** Written task 1 **
Rewrite the Frank Grimes obituary from "The Guardian3 days" through "deputy, in 1882.", replacing "finest" with "most gifted".
** Written task 2 **
Extend the Frank Grimes obituary past its last sentence.

** Passage to read **

Frank Grimes obituary

The Guardian3 days ago
When he burst on to the stage of the new Abbey theatre in Dublin in 1967, Frank Grimes, who has died aged 78, was acclaimed as the finest young actor of his generation. That first impact was made as a 19-year-old in a revival of Frank O'Connor's The Invincibles, a controversial piece about the assassination of the chief secretary of Ireland, and his deputy, in 1882.
But it was as the young Brendan Behan in Borstal Boy (1967) that Grimes hit the big time. Behan's rollicking autobiographical novel was adapted by Frank McMahon, with Niall Toibín as the older Behan relating the story of the renegade roisterer on a bare stage.
It was a smash hit in Dublin, Paris and then on Broadway in 1970, where Tomás Mac Anna's production won the Tony award and Grimes was voted most promising actor by 20 New York critics.
In a sense, his subsequent stage career, mainly in London in the 1980s, was something of a deflation, though he invariably cleaned up the best reviews in plays by David Storey and Chekhov, and, in 1984, as a mercurial Christy Mahon in JM Synge's Playboy of the Western World on the Edinburgh fringe – all of these directed by Lindsay Anderson, who was Grimes's mentor when he first moved to London in the 70s.

** Stored data **

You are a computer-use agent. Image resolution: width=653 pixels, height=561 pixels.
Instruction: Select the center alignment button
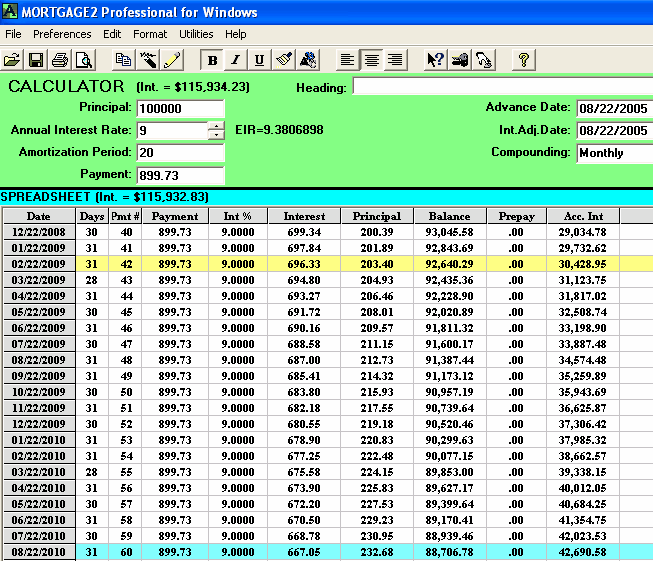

** Exercise answer 1 **
The Guardian3 days ago
When he burst on to the stage of the new Abbey theatre in Dublin in 1967, Frank Grimes, who has died aged 78, was acclaimed as the most gifted young actor of his generation. That first impact was made as a 19-year-old in a revival of Frank O'Connor's The Invincibles, a controversial piece about the assassination of the chief secretary of Ireland, and his deputy, in 1882.

** Exercise answer 2 **
Latterly, Grimes was best known in the UK for his role as the unpredictable Barry Connor on ITV's Coronation Street. Between 2008 and 2015, Grimes appeared in 55 episodes of the soap, with his wife, Helen, played in the first season by Sorcha Cusack and in later episodes by Dearbhla Molloy. He also appeared in episodes of Casualty, The Bill, Doctors and Mrs Brown's Boys.
Grimes's best performance on television, however, came in RTÉ's Strumpet City (1980, shown on ITV in the UK), adapted by Hugh Leonard from James Plunkett's novel, in which he played a beautifully modulated, mild-mannered Catholic curate in a chaotic Dublin under British rule before the first world war. The wonderful cast included Donal McCann, Cyril Cusack, David Kelly and Peter O'Toole.
Born in Dublin, the youngest and seventh child of Evelyn (nee Manscier) and Joseph Grimes, a Dublin train driver, Frank was educated at St Declan's secondary school by the Christian Brothers, where he excelled at basketball, algebra and geometry. He trained at the Abbey and, after his success there, moved to London.
He began his collaboration with Anderson and Storey in two plays at the Royal Court, The Farm (1973), as the feckless only son returning to an outraged family gathering with news of his impending marriage to a divorced, middle-aged woman; and as an art student in Life Class (1974), with Alan Bates as the art teacher and Rosemary Martin the model. Both of Grimes's performances were luminous, truthful and technically adroit.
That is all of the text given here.